Real estate and property jobs growth by state (Q4 2021 v Q4 2020)
NATIONAL | 31% |
NSW | 27% |
VIC | 41% |
TAS | 43% |
SA | 12% |
WA | 16% |
NT | -15% |
QLD | 37% |
ACT | 27% |
Victoria saw a 41% increase in real estate and property job vacancies in the fourth quarter, followed by Queensland with a 37% jump in job listings.
The Northern Territory was the only jurisdiction to record a decrease in job listings during the period, down 15%.
At the national level, property analyst job vacancies recorded a 110% YOY increase in Q4, followed by retail and property development roles, which were up 67%.
Job vacancies in property administration were 58% higher; body corporate and facilities management employment openings were up 48%; and commercial sales, leasing and property management job openings rose 35%.
Subcategories within the real estate and property industry (Q4 2021 v Q4 2020)

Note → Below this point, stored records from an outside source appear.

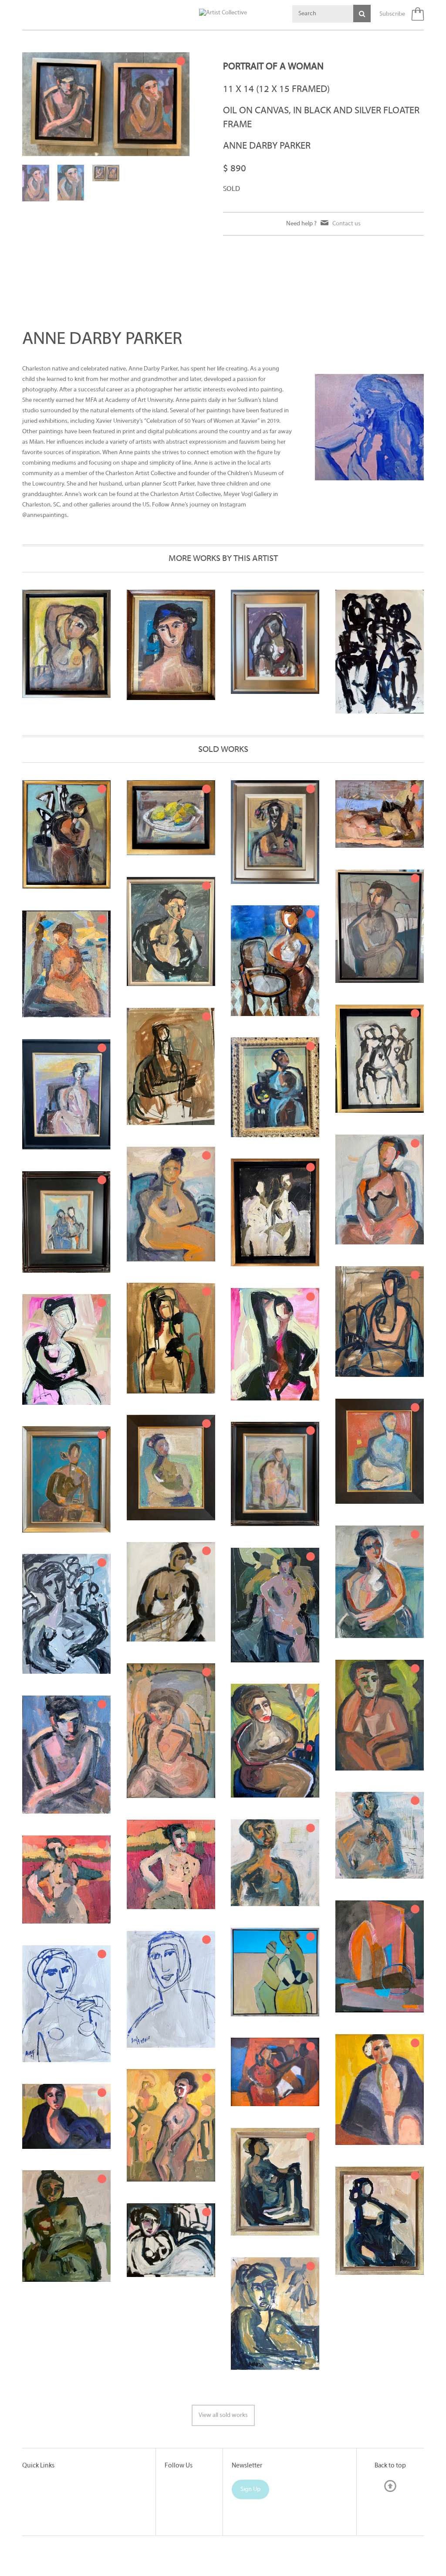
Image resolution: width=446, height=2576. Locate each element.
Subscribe (392, 14)
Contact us (346, 224)
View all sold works (223, 2415)
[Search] (362, 13)
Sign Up (250, 2489)
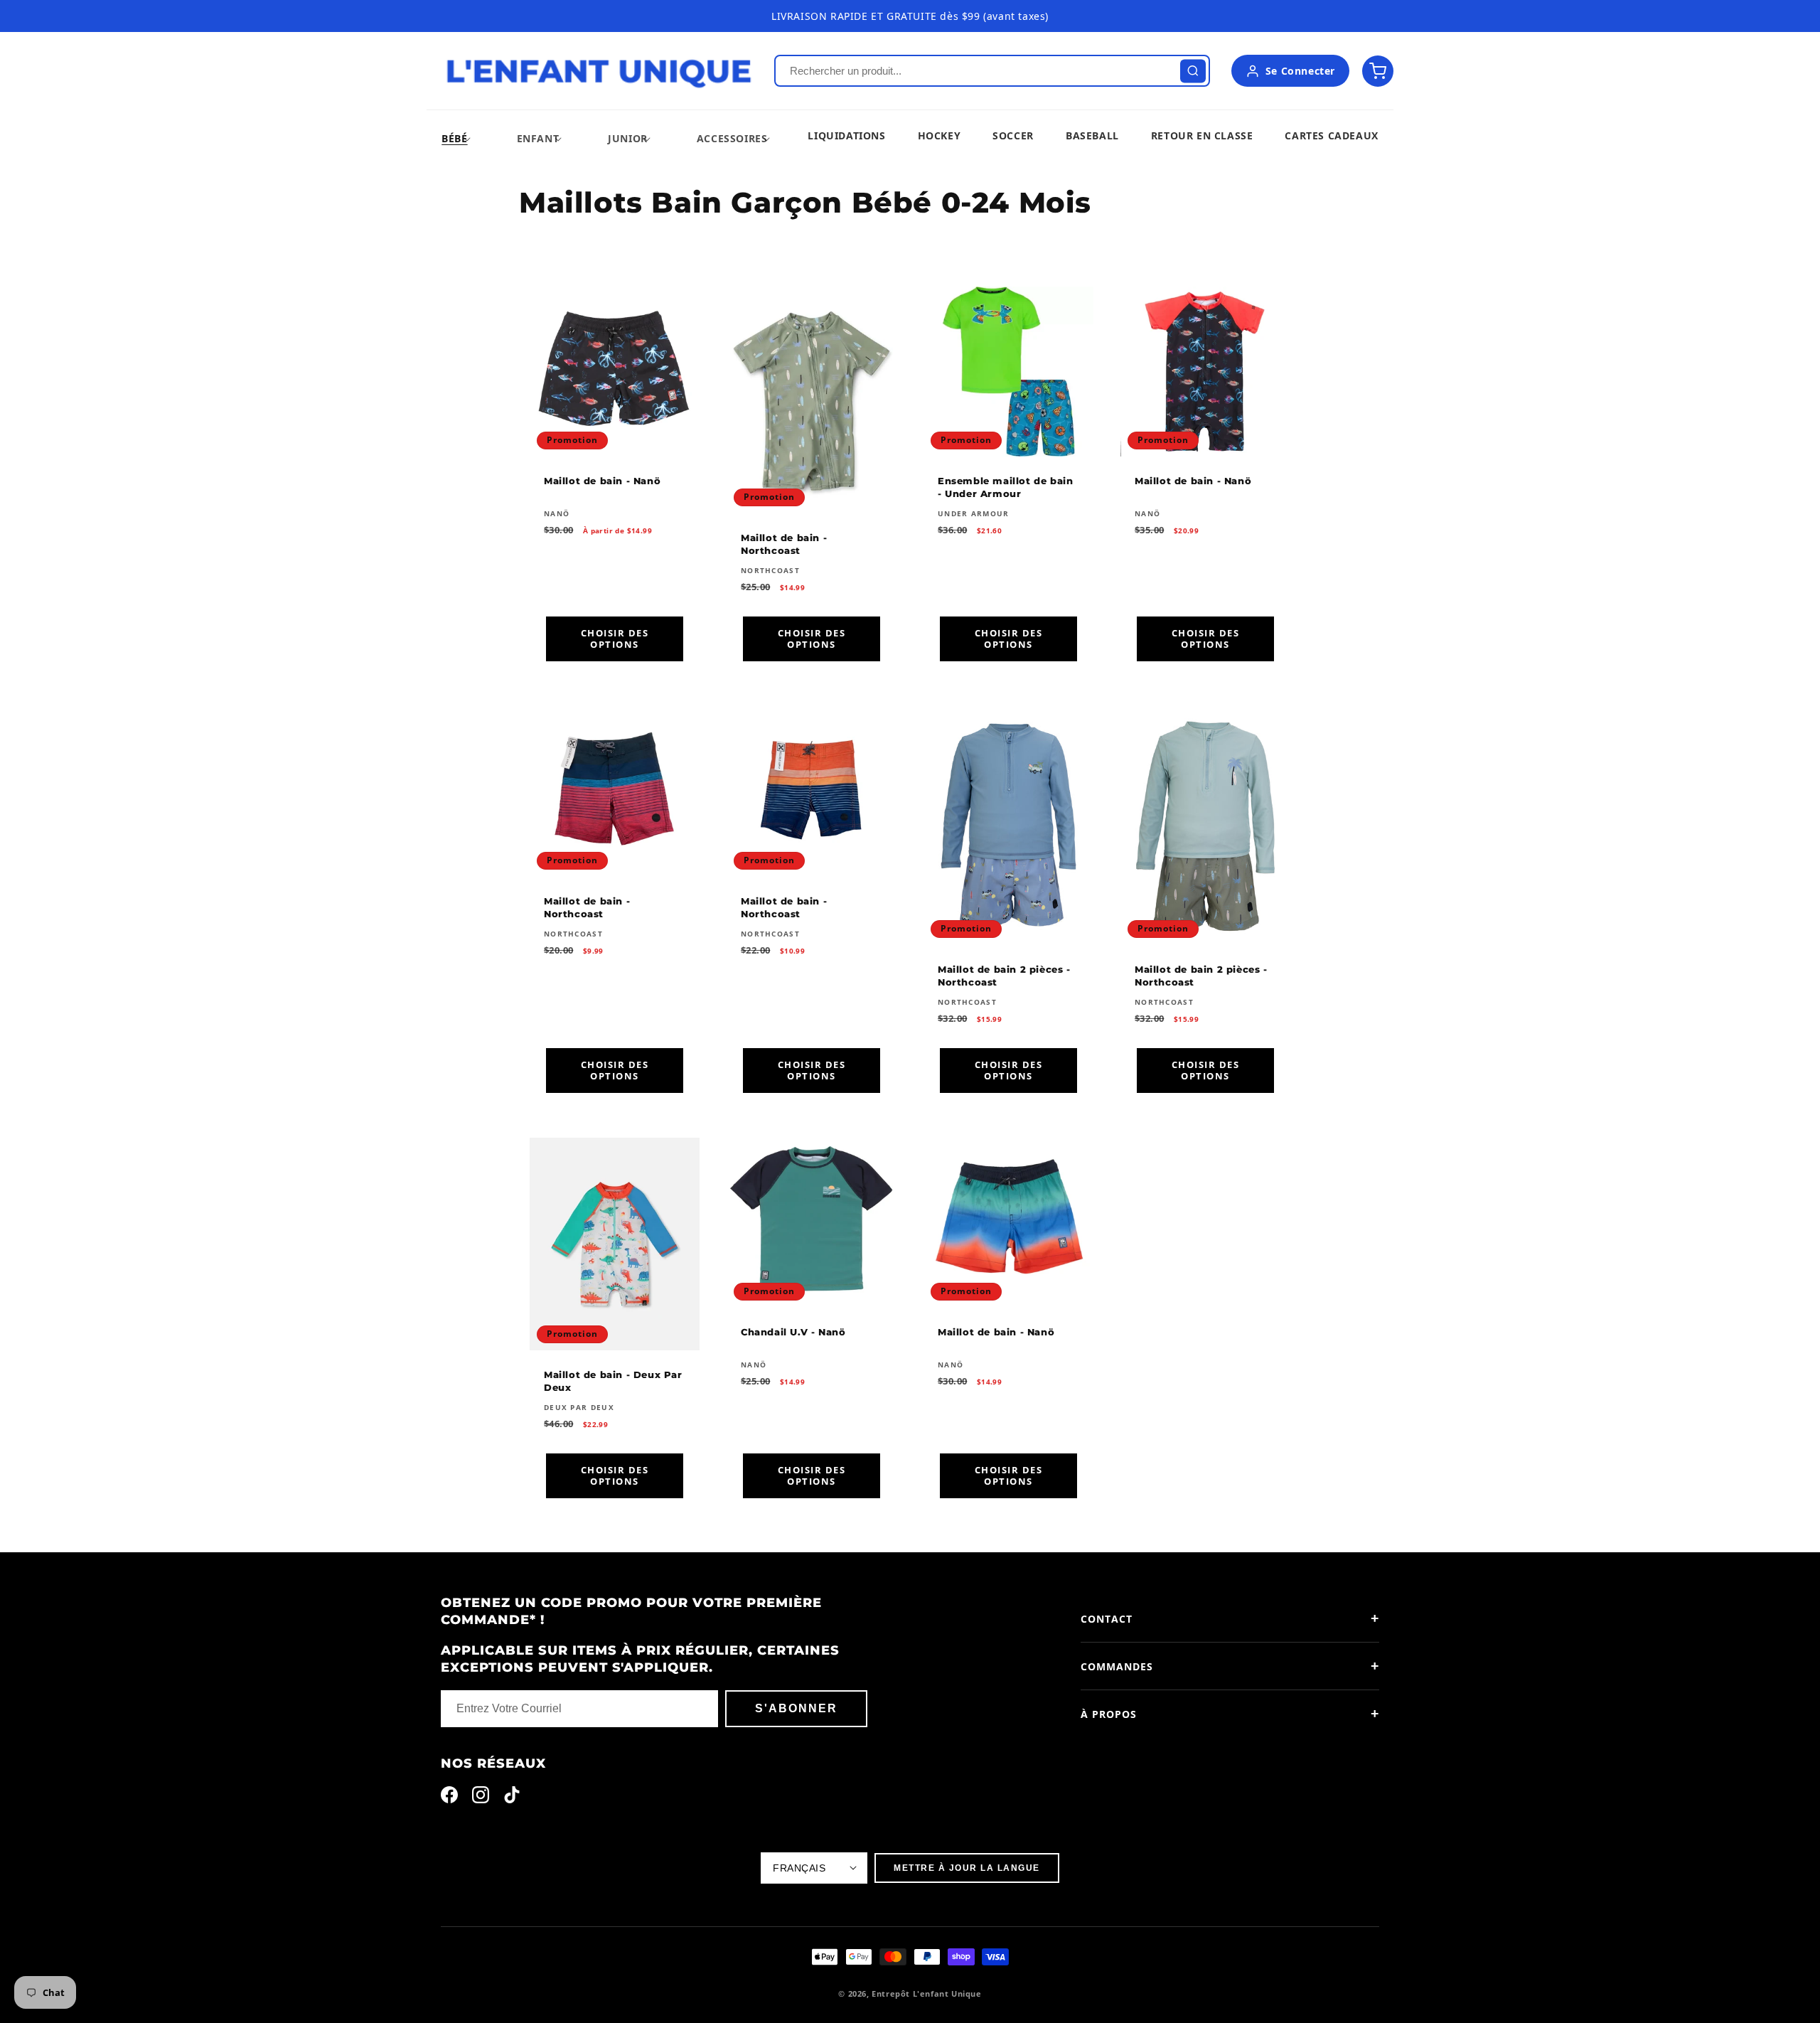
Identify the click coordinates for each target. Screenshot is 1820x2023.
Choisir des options (615, 638)
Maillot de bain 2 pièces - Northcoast (1004, 975)
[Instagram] (480, 1798)
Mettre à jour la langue (967, 1868)
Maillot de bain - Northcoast (784, 544)
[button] (454, 138)
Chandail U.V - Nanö (793, 1332)
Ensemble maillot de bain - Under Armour (1005, 487)
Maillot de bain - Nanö (602, 480)
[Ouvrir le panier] (1377, 71)
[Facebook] (449, 1798)
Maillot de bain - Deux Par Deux (613, 1381)
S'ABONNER (796, 1708)
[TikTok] (511, 1798)
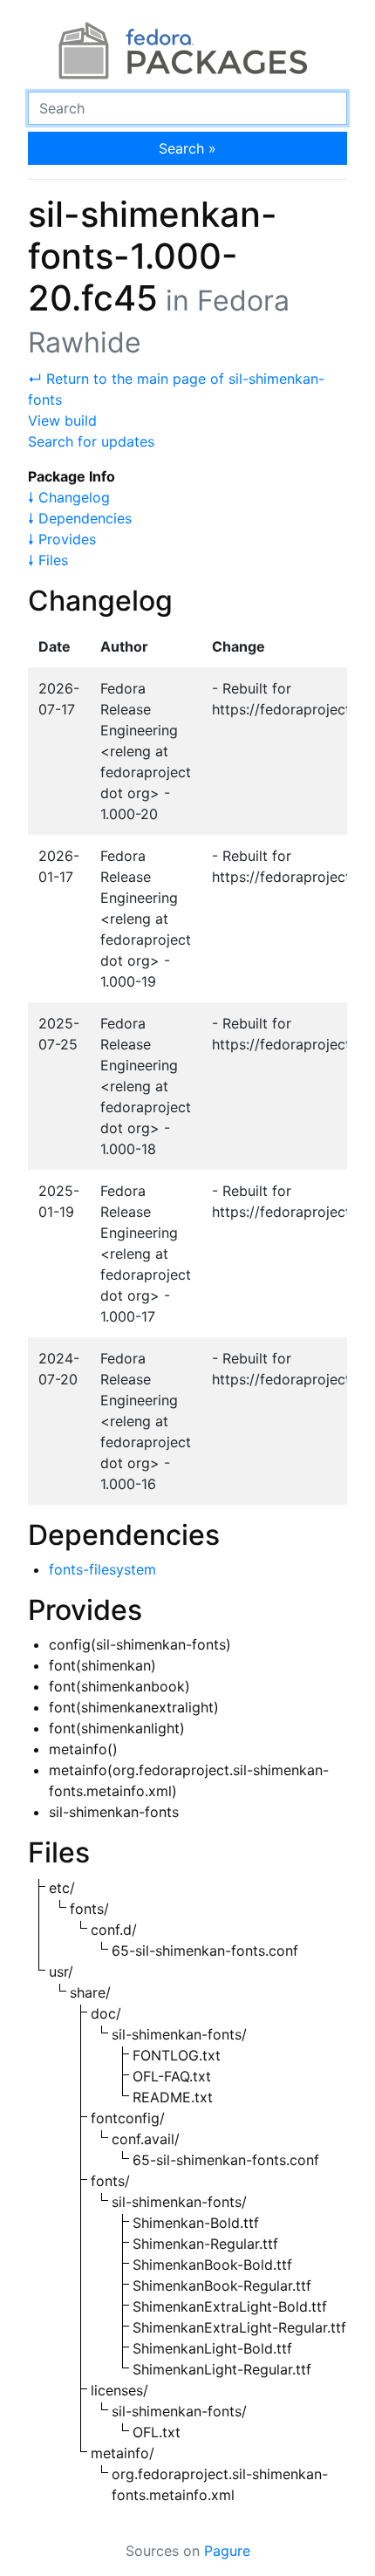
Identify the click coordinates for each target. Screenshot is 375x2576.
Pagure (227, 2550)
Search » (187, 148)
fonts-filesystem (102, 1569)
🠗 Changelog (69, 497)
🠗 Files (48, 560)
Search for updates (91, 441)
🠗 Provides (62, 539)
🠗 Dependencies (80, 518)
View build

Residential leasing and property management | 13% |
Administration | 58% |
Body corporate and facilities management | 48% |
Residential sales | 7% |
Commercial sales, leasing and property management | 35% |
Valuation | 48% |
Analysts | 110% |
Other | 99% |
Retail and property development | 67% |
Residential leasing and property management job vacancies were steady, just 13% higher, while role openings in residential sales were up 7%.
In March, there were 3,597 jobs in real estate and property on site with residential leasing and property management roles by far the most in demand.
The ongoing demand comes after property valuation job vacancies grew 112% year-on-year in the third quarter of 2021.